◆ Exercise brief: From the passage on the Reagan campaign briefing book below, please extract the part that opens with the words containing "The matter was" and closes with "in July 1984.", copied word for word.

◆ Source extract:
=== Begin Enclosure ===
The matter was never resolved as both the FBI and a congressional subcommittee reporting in May 1984 failed to determine how or through whom the briefing book came to the Reagan campaign. The Justice Department, in closing its investigation, cited "the professed lack of memory or knowledge on the part of those in possession of the documents". Still, it said the contradictions between Reagan aides like Baker and Casey "could be explained by differences in recollection or interpretation". In a case brought by John F. Banzhaf III, an order by a federal judge that the Justice Department appoint a special prosecutor was overturned on appeal in July 1984.

The New York Times reported the Reagan campaign headquarters conducted a data-gathering operation to collect inside information on Carter foreign policy and used a number of former CIA officials in the effort. It said Stefan Halper, a campaign aide who handled communications for Bush and provided news updates and policy ideas to the traveling Reagan party, was in charge of the operation. Halper called the report "just absolutely untrue".
=== End Enclosure ===
Records taken from a dataset:
=== Begin Enclosure ===
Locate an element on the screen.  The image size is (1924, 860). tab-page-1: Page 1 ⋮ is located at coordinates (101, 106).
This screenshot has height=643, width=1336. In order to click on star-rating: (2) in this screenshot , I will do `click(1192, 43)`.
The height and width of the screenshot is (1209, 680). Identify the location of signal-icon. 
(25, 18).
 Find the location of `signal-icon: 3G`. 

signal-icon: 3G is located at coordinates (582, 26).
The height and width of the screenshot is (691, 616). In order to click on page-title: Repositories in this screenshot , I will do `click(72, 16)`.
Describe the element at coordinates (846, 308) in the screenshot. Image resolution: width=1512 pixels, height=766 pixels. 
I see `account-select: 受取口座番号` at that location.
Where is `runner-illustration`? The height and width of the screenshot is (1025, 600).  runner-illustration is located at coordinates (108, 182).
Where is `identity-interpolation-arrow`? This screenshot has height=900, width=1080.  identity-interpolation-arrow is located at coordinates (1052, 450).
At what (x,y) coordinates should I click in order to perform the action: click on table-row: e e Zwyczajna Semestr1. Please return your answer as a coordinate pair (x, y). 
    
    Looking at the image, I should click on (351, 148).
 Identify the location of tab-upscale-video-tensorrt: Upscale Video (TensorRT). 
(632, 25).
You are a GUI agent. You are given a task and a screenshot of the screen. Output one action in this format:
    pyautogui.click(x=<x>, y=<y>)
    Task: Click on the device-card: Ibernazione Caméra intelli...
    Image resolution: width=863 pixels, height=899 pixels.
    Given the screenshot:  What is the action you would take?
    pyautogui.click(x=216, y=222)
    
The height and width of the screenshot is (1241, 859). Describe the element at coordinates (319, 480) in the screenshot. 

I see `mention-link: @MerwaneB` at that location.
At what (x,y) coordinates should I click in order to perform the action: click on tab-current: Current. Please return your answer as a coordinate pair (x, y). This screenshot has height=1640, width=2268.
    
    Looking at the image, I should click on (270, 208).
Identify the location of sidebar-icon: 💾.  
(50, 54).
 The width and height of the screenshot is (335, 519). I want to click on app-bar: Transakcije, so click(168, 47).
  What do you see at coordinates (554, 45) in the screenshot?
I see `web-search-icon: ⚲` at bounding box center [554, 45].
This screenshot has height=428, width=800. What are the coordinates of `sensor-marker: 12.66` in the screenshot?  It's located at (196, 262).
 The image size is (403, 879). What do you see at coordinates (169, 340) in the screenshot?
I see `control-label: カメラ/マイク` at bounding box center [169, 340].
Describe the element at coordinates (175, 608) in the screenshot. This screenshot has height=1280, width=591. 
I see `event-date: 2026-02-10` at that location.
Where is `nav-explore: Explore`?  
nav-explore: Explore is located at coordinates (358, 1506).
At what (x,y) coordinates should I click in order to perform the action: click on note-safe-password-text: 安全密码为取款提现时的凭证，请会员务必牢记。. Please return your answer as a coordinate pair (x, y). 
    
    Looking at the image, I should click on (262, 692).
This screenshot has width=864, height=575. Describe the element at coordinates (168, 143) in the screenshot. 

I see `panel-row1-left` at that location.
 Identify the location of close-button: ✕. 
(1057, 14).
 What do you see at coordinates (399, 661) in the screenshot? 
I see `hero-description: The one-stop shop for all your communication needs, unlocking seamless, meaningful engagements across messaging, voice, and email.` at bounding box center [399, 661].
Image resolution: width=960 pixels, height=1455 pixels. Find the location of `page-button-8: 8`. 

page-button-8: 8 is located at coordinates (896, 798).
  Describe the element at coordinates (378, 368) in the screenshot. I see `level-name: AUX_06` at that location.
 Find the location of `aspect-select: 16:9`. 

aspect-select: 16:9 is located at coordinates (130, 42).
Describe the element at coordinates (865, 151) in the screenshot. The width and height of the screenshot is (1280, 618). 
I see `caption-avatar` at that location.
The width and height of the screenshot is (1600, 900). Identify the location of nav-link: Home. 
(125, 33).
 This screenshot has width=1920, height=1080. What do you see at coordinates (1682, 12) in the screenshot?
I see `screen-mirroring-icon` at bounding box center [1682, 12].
=== End Enclosure ===
◆ Result of this exercise:
The matter was never resolved as both the FBI and a congressional subcommittee reporting in May 1984 failed to determine how or through whom the briefing book came to the Reagan campaign. The Justice Department, in closing its investigation, cited "the professed lack of memory or knowledge on the part of those in possession of the documents". Still, it said the contradictions between Reagan aides like Baker and Casey "could be explained by differences in recollection or interpretation". In a case brought by John F. Banzhaf III, an order by a federal judge that the Justice Department appoint a special prosecutor was overturned on appeal in July 1984.